:: CEL ĆWICZENIA ::
Wypisz bez zmian wiersze poniższego zestawienia od pierwszego do wiersza z „pyautogui.click(x=12, y=262)”, łącznie z oboma.

---- WIERSZE

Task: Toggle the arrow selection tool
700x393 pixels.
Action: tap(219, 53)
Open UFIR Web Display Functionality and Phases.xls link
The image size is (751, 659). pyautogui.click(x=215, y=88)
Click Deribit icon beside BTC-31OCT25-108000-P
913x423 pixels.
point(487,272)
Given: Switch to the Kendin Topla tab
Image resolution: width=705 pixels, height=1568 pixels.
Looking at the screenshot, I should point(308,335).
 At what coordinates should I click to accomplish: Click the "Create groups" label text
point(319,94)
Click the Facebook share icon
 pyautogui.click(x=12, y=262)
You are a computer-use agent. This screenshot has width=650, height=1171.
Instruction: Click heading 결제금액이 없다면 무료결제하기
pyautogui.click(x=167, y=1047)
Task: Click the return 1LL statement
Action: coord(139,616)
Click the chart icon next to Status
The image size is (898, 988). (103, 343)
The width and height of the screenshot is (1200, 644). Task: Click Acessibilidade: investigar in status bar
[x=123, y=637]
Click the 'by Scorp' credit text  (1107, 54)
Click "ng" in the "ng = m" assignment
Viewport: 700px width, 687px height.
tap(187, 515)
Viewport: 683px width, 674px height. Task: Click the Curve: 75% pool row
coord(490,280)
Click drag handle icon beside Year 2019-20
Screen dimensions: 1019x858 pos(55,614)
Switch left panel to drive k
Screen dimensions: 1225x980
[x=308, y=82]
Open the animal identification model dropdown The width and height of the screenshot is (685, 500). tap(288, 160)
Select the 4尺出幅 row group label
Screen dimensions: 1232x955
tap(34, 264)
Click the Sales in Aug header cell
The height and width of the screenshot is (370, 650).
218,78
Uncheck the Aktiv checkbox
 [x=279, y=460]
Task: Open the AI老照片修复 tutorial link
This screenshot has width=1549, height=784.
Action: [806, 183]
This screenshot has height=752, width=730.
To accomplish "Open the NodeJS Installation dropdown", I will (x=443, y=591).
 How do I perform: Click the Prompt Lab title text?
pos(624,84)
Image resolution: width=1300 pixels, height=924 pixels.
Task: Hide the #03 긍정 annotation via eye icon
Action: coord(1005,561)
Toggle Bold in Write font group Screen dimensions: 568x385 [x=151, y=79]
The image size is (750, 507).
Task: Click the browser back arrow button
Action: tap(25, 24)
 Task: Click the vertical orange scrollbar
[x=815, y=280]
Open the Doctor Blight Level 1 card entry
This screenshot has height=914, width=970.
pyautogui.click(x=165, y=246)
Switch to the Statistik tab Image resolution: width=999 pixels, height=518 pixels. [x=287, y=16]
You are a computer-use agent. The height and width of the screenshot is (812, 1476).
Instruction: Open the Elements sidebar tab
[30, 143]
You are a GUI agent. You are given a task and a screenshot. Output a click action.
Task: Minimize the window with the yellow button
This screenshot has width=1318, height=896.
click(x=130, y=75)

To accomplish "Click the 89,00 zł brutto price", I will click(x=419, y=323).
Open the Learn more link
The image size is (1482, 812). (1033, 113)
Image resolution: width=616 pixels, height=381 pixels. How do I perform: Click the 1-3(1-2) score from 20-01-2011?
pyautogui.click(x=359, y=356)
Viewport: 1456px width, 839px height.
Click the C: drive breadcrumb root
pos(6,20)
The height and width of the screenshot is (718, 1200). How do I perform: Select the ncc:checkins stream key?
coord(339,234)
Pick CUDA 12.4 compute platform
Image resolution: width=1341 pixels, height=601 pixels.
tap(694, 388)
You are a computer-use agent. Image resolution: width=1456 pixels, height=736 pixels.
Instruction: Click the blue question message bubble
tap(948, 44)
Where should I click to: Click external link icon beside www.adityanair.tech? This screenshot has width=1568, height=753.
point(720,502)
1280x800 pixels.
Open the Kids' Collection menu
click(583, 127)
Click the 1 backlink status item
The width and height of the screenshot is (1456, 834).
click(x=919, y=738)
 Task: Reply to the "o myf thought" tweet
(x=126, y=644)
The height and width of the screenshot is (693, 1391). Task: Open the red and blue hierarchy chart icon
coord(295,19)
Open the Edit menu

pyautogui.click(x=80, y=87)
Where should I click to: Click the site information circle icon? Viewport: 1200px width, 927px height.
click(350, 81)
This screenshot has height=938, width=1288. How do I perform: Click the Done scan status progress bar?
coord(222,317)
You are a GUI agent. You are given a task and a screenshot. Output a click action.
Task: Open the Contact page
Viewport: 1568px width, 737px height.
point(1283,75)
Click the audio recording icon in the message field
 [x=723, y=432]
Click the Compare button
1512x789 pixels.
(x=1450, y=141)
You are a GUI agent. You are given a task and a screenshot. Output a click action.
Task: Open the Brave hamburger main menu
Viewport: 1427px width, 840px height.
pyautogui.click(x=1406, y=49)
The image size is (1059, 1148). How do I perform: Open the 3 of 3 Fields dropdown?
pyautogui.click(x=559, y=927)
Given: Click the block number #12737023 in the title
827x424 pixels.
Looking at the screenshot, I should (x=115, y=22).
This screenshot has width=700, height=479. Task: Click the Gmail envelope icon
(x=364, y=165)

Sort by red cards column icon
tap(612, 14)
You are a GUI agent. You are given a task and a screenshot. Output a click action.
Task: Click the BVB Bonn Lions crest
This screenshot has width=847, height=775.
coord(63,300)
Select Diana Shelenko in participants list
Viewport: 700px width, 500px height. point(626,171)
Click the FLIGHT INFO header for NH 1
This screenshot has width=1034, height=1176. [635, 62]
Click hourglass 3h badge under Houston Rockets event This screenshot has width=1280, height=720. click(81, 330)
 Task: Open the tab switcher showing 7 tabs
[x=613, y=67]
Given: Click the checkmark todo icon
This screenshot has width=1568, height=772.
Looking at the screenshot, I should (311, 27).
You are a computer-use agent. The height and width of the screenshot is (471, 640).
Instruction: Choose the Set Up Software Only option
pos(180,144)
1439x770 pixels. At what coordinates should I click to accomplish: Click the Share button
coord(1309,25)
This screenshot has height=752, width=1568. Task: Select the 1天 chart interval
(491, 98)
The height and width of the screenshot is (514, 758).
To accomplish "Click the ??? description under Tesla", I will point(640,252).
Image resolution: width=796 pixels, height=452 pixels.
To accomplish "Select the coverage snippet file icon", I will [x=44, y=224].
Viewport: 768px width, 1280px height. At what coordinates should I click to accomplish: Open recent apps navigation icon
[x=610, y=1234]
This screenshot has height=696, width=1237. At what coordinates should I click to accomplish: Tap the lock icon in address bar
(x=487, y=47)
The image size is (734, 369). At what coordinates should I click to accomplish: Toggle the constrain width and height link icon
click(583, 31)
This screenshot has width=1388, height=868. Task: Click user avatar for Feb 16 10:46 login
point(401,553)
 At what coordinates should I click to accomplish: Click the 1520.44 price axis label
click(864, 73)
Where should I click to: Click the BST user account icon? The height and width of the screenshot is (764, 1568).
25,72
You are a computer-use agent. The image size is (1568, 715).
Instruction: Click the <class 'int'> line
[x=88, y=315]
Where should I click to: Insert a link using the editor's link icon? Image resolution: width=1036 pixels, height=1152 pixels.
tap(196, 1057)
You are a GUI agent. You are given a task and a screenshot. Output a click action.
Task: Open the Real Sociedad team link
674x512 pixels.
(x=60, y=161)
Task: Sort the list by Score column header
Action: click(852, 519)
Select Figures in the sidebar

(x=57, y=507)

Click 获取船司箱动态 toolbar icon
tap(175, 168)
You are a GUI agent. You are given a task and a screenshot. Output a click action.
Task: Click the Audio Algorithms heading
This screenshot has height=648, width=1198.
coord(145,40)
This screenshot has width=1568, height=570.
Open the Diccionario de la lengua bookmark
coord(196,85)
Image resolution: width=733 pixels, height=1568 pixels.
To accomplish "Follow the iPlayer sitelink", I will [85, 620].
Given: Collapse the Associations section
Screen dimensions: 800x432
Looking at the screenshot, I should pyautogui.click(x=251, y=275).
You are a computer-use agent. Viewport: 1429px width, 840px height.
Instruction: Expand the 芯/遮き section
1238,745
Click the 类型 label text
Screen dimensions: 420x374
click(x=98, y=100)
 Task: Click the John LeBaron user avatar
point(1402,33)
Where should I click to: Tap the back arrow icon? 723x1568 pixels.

--------

:: WYNIK KOŃCOWY ::
Task: Toggle the arrow selection tool
700x393 pixels.
Action: tap(219, 53)
Open UFIR Web Display Functionality and Phases.xls link
The image size is (751, 659). pyautogui.click(x=215, y=88)
Click Deribit icon beside BTC-31OCT25-108000-P
913x423 pixels.
point(487,272)
Given: Switch to the Kendin Topla tab
Image resolution: width=705 pixels, height=1568 pixels.
Looking at the screenshot, I should point(308,335).
 At what coordinates should I click to accomplish: Click the "Create groups" label text
point(319,94)
Click the Facebook share icon
 pyautogui.click(x=12, y=262)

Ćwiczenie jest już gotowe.